Figures and facts
Oct 28, 2013
Anyone working on the topic of Data and Big Data is fully convinced that technologies are mature enough to tackle the main issues about the principle of the 3V (Volume, Variety, Velocity). But reality is here to bring us down! The idea of this post has risen reading a recent article on the unemployment figures announced by the French government.
The facts:
- On September 25, the French government announced a decrease in the unemployment rate of more than 100 000 unemployed in one month.
- This announcement was analyzed and completely challenged in regard to the incredibly high number of ‘unsubscribers’.
- At the end of the day a new announcement indicates that there had been a problem in the figures.
The subject is neither to initiate a political debate nor to point out the different responsibilities.

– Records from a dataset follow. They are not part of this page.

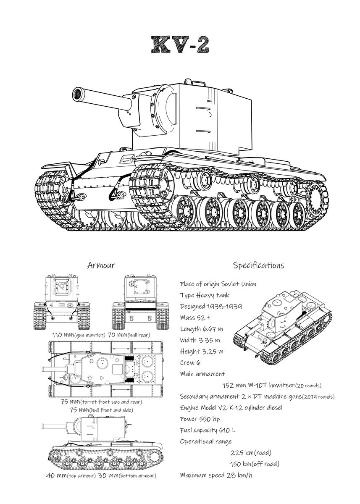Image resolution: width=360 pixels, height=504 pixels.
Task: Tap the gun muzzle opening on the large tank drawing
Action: coord(78,93)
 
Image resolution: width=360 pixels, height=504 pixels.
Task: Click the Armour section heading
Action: coord(101,265)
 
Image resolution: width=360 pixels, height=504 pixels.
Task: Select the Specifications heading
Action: coord(258,265)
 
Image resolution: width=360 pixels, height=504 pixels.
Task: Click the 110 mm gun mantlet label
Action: coord(75,335)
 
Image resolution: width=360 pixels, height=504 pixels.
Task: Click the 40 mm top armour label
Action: coord(71,475)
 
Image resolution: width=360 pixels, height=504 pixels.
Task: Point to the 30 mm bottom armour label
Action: coord(127,475)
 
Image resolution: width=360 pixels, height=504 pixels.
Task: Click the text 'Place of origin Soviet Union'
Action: coord(218,284)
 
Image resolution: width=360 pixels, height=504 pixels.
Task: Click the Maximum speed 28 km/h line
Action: coord(216,475)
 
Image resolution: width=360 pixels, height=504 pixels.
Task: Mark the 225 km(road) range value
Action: coord(251,452)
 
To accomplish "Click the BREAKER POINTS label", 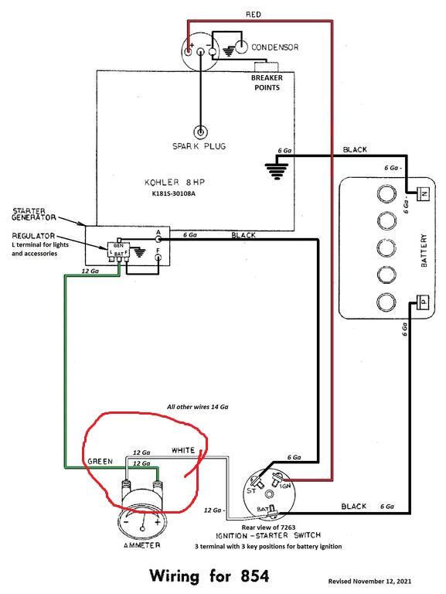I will tap(265, 82).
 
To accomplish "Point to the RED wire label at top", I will tap(254, 15).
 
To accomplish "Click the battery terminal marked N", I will tap(423, 193).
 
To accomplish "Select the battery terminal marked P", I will tap(423, 301).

I am much more interested on what this event highlights and what kind of questions lays behind.
As usual, this error is a combination of multiple and disconnected issues, mostly three of them are worth being presented here:
- Bug on a rather small volume of Information compared to the total amount of information treated (for example around 180 000 messages lost on a global SMS platform processing several million of messages).

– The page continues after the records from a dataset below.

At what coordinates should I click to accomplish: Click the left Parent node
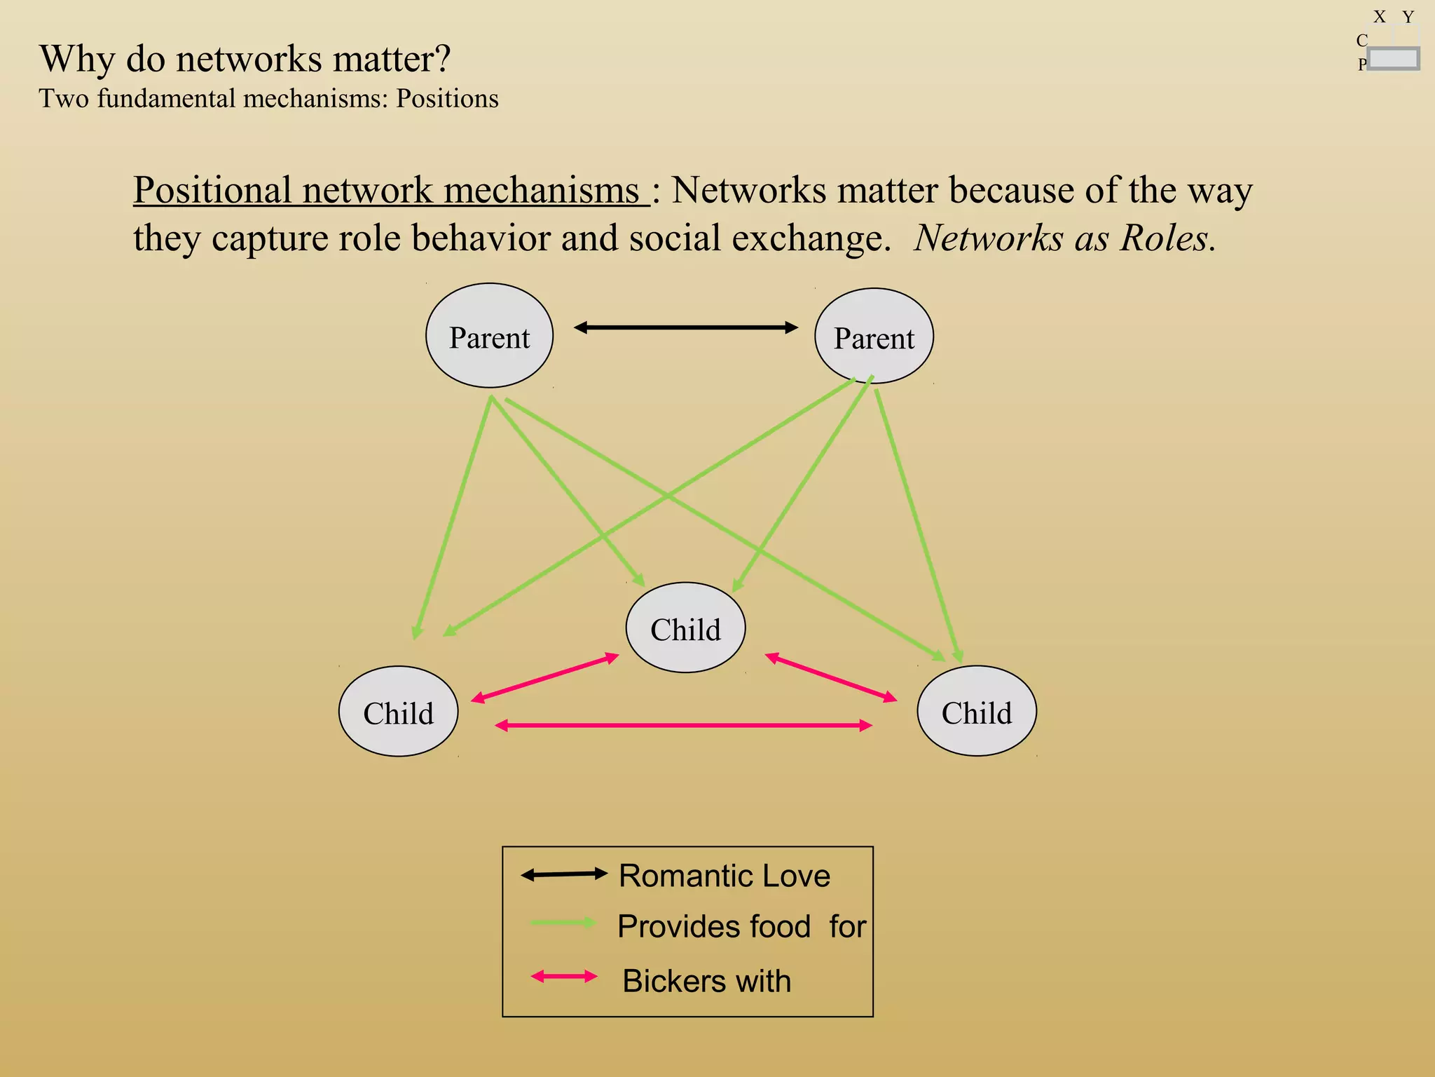(489, 336)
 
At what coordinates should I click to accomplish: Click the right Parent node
(874, 337)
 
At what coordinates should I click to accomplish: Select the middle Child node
(685, 628)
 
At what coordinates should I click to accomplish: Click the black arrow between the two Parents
(685, 327)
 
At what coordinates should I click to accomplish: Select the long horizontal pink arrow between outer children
(683, 726)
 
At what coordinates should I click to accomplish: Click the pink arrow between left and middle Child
(545, 677)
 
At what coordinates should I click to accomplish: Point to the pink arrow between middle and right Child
(831, 677)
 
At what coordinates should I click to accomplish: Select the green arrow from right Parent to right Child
(916, 526)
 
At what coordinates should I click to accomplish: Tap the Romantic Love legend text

- Lack of interoperability between the different IT systems that did not make it possible to integrate the different data flows and check the data quality.
- No accurate model to evaluate and calculate the results of the operation and that could identify a global issue (we are not talking about 5 or 10% margin of error but almost 50 %).

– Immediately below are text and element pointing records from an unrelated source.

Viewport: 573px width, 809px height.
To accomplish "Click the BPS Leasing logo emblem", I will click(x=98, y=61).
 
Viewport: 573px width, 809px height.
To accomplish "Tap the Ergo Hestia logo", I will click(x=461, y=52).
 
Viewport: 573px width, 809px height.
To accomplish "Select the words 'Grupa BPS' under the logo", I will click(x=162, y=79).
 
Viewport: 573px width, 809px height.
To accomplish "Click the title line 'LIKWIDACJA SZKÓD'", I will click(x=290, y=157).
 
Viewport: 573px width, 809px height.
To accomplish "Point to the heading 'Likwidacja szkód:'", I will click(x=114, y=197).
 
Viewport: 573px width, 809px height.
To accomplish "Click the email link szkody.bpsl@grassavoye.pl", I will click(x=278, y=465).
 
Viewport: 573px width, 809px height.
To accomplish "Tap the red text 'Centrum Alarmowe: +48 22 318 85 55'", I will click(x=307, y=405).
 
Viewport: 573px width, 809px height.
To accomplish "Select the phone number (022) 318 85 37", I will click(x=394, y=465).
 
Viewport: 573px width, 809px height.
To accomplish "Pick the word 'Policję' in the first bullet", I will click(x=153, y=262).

We do know that 69 % of deciders are not comfortable with KPI’s and information on which they base their decisions (IBM source). This event makes it clear. The issue is people are required to promote information and numbers, even if they do not know they are right or not.
The second point is: “OK, I am not sure of the absolute numbers but what about the trends?” The answer is again: I do not know how to qualify the trends and be predictive.
The reality is that answering these questions is not easy at all. So what to do?
- Define or redefine the business process, taking into account the information generated and calculated by other Information System and making it possible to check that this will no generate errors within the whole process, and align IT capabilities permanently around critical data.
- Rework the Data model and data mining contents in order to create a more predictable model rather than one only based on past events.
- Last but not least, install a real Data Life Cycle Management or Data governance policy in order to anticipate and become a data driven organization.